President Donald Trump announced his he will nominate Sen. Markwayne Mullin, R-Okla., to replace her on Truth Social.
Noem, 54, will likely be at least temporarily replaced by Deputy Secretary Troy Edgar, a Navy veteran and former mayor of Los Alamitos, California, in the line of succession for the agency.
Noem’s tenure marked a distinct reversal of the open-border policies permitted by predecessor Alejandro Mayorkas during the Biden administration, and DHS has notched record drug interdictions totaling more than half a million pounds of illegal drugs in her first year.
Her management of President Donald Trump’s mass deportation agenda has also led to more than 2 million reported self-deportations in 2025 and about 670,000 removals of illegal immigrants, a figure supporters have hailed as the most successful immigration enforcement operation in history.
Her agency has also been unafraid to hit back at high-profile critics, including California Gov.
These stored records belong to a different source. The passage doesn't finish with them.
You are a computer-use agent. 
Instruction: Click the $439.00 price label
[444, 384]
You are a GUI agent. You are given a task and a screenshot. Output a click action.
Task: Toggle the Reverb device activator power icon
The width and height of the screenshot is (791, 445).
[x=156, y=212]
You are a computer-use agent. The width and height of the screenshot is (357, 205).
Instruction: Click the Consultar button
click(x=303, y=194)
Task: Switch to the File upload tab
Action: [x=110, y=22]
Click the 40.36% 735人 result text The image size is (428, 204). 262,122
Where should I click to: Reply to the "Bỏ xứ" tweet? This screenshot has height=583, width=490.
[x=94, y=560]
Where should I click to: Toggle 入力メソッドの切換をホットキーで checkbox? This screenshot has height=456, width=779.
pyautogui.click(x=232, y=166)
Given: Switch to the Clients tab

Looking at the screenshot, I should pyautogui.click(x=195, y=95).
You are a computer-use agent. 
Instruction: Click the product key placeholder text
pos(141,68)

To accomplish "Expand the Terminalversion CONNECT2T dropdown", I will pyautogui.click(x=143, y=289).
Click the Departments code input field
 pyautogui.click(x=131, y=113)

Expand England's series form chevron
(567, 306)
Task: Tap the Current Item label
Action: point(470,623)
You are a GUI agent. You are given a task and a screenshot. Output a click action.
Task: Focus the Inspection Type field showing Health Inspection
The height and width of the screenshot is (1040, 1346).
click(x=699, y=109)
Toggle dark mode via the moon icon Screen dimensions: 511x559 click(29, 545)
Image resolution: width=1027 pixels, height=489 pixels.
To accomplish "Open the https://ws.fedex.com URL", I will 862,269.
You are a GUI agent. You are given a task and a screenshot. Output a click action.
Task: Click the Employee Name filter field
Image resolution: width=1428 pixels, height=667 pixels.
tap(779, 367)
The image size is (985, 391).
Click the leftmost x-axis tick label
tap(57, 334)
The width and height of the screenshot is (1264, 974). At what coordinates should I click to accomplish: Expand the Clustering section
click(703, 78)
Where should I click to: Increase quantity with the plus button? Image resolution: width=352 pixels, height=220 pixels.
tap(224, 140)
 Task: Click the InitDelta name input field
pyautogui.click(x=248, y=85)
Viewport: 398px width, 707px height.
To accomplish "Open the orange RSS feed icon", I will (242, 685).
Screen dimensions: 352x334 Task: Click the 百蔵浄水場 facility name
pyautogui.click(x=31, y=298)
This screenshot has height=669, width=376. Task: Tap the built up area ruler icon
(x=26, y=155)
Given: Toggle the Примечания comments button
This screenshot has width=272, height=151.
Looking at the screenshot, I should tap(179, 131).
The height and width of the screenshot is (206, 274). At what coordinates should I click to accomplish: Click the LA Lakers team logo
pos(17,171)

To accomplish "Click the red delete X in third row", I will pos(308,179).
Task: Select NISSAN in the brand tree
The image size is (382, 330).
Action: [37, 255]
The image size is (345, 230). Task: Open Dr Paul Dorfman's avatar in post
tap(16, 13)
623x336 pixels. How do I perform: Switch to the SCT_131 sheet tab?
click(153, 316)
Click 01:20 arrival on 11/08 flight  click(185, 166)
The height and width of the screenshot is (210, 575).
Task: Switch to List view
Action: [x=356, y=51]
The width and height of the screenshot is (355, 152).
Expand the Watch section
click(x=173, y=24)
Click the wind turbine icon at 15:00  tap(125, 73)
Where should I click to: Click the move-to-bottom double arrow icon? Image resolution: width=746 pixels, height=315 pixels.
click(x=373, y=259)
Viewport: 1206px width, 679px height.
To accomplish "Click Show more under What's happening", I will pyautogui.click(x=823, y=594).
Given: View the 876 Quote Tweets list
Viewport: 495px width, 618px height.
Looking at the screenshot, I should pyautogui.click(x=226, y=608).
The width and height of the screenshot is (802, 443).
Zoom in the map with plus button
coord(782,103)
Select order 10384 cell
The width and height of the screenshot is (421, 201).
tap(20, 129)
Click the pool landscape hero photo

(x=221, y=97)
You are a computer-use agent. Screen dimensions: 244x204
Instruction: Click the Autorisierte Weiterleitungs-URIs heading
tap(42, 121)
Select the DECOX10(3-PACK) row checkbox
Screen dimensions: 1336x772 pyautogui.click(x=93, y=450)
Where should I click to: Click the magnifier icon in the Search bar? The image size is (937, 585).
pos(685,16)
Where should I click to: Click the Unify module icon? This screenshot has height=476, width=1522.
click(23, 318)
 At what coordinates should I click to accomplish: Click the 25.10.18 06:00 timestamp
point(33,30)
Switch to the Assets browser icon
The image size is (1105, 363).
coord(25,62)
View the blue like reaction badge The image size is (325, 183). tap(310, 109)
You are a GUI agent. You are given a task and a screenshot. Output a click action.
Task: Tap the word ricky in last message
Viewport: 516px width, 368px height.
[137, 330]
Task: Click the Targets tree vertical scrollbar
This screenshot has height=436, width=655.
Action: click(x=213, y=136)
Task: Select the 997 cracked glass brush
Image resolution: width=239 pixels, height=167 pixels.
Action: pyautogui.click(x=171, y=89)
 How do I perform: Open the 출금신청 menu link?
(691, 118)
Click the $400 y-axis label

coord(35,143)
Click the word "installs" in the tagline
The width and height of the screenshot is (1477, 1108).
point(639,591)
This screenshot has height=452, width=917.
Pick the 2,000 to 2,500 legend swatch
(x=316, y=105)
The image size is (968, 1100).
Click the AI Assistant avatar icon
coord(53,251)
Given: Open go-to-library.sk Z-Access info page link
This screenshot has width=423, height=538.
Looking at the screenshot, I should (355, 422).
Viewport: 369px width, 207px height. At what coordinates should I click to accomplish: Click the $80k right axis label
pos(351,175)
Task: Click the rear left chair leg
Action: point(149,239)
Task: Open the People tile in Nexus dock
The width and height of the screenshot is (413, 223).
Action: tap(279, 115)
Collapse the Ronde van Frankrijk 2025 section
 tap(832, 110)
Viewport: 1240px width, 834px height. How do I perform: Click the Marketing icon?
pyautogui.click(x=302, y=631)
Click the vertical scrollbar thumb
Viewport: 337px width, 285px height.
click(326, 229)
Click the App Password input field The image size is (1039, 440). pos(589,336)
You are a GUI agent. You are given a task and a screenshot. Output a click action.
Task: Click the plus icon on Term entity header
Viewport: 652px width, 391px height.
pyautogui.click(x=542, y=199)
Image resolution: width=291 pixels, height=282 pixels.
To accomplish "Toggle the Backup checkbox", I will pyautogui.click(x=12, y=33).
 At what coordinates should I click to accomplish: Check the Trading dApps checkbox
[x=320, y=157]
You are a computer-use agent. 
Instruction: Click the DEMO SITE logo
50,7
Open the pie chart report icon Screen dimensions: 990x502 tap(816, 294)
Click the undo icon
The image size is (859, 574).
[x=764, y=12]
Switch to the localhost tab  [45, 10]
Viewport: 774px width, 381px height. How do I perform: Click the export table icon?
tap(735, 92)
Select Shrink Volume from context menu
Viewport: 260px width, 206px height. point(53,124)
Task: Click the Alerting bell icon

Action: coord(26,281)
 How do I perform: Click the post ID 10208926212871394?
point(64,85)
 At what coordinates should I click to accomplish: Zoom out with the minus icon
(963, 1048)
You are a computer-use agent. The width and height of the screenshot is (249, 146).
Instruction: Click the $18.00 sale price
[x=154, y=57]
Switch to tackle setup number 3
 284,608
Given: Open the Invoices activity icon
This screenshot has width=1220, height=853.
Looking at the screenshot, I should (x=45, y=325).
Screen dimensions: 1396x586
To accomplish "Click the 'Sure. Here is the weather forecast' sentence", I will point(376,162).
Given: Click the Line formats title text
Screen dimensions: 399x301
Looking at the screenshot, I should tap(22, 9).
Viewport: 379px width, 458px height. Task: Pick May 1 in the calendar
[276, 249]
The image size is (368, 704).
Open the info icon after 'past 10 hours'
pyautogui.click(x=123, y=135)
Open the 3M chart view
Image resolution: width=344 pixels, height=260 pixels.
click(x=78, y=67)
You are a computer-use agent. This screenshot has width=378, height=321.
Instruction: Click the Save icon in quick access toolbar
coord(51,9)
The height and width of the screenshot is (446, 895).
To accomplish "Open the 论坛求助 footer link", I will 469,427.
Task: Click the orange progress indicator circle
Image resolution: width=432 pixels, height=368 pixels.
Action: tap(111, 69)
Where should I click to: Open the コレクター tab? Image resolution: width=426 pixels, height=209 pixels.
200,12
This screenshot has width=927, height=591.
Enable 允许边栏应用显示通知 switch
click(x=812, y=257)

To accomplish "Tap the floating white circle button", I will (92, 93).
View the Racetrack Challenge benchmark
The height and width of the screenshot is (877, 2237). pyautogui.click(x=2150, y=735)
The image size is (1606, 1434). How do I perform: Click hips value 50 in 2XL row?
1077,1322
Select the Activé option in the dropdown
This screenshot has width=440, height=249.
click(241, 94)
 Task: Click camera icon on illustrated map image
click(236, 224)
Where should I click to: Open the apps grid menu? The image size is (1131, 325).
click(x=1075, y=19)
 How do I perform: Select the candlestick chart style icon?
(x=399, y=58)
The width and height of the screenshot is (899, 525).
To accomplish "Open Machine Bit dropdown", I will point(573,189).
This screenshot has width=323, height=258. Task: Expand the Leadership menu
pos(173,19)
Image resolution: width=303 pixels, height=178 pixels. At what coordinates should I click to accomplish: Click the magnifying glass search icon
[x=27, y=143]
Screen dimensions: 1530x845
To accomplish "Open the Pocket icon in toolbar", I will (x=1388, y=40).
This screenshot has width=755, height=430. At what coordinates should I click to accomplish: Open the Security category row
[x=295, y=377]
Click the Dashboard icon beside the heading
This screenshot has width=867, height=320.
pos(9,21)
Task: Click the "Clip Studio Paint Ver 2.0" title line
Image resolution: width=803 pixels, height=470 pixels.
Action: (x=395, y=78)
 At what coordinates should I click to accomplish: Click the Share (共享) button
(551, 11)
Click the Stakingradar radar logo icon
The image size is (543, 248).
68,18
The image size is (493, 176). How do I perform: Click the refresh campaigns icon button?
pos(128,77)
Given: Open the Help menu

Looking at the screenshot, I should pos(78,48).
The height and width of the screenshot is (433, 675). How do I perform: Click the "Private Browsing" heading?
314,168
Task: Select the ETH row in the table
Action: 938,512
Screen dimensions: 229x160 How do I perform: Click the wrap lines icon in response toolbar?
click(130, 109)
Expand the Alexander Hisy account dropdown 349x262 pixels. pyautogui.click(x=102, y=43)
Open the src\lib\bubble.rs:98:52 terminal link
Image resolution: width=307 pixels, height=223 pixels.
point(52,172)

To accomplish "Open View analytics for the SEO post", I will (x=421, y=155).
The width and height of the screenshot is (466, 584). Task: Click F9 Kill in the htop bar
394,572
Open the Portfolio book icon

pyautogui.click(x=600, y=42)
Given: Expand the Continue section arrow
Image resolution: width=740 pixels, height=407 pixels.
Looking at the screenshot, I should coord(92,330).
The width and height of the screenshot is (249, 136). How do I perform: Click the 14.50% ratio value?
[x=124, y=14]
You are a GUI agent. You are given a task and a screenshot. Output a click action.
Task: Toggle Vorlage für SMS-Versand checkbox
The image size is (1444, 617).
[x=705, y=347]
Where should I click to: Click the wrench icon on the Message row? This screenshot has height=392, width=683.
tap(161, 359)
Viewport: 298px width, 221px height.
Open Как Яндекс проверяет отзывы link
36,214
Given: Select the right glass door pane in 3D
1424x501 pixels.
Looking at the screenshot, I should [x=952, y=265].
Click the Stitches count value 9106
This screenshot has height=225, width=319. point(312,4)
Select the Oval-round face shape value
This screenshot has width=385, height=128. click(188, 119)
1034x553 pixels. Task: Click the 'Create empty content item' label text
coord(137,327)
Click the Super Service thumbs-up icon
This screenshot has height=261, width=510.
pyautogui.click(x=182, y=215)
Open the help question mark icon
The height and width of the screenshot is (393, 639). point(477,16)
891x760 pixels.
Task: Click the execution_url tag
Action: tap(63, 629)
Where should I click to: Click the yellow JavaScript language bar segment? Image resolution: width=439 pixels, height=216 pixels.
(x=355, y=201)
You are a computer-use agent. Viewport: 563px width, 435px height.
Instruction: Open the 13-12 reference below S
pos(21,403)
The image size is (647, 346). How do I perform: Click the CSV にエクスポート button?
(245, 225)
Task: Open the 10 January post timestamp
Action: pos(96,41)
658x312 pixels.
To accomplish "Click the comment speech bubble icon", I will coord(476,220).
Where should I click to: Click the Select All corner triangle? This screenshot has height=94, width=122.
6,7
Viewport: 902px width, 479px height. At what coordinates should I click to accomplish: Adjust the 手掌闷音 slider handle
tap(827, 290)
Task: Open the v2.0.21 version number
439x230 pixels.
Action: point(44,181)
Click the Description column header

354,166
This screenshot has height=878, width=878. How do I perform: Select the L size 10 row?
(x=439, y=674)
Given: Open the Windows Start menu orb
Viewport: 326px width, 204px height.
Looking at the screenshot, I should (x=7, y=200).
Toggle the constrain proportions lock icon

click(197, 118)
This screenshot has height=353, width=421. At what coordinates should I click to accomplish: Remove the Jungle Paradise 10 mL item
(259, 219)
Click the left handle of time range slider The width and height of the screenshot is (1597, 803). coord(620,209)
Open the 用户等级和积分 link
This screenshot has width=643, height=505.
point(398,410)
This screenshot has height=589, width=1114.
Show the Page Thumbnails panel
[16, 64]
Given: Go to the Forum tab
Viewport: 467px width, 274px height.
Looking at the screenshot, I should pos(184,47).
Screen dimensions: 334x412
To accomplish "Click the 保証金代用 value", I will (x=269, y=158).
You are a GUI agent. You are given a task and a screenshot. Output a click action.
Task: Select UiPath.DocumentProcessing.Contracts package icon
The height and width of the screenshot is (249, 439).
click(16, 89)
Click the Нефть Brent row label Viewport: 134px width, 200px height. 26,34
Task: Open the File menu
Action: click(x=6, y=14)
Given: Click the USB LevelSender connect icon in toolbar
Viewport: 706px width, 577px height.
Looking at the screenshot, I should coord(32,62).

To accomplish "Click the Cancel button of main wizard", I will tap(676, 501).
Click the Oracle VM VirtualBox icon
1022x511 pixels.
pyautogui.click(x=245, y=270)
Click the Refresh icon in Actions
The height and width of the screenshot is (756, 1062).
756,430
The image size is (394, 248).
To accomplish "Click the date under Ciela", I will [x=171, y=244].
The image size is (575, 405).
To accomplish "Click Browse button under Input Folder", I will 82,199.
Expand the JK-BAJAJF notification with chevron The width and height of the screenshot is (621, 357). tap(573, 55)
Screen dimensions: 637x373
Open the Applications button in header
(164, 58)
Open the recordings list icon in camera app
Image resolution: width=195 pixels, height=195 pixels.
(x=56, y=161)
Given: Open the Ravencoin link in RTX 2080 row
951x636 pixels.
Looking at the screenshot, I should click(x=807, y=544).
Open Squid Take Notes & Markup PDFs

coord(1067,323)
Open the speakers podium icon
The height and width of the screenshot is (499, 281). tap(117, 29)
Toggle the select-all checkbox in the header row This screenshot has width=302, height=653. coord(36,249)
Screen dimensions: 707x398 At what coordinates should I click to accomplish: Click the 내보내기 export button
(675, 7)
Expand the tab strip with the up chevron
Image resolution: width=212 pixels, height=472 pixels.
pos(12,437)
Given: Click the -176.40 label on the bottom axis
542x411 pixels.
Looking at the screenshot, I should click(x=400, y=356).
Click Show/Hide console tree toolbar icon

Gavin Newsom; Rep. Eric Swalwell, D-Calif.; Minnesota Gov. Tim Walz; and 2026 midterm candidate David Trone of Maryland, who accused DHS of “executing people in the streets” as he filmed a protest ad outside a Williamsport compound recently purchased for use as a detention facility.
Such criticisms of her mass deportation operations, particularly in Minneapolis, appeared to somewhat sour public sentiment on the administration’s handling of the immigration issue, as U.S. Border Patrol Cmdr. Gregory Bovino — a DHS subordinate — was replaced in the Twin Cities by Border Czar Tom Homan amid the firestorm.
Meanwhile, reports surfaced Thursday that Trump is “furious” with Noem over her performance in bicameral Judiciary Committee hearings this week, particularly over a contract for an advertisement that Sen. John Kennedy, R-La., and others grilled her on.
Trump reportedly took issue with her suggesting to Kennedy that he approved a taxpayer-funded ad subcontracted to a firm connected with her inner circle, according to National Review, which also reported that Sen. Markwayne Mullin, R-Okla., is being considered a top candidate for her replacement.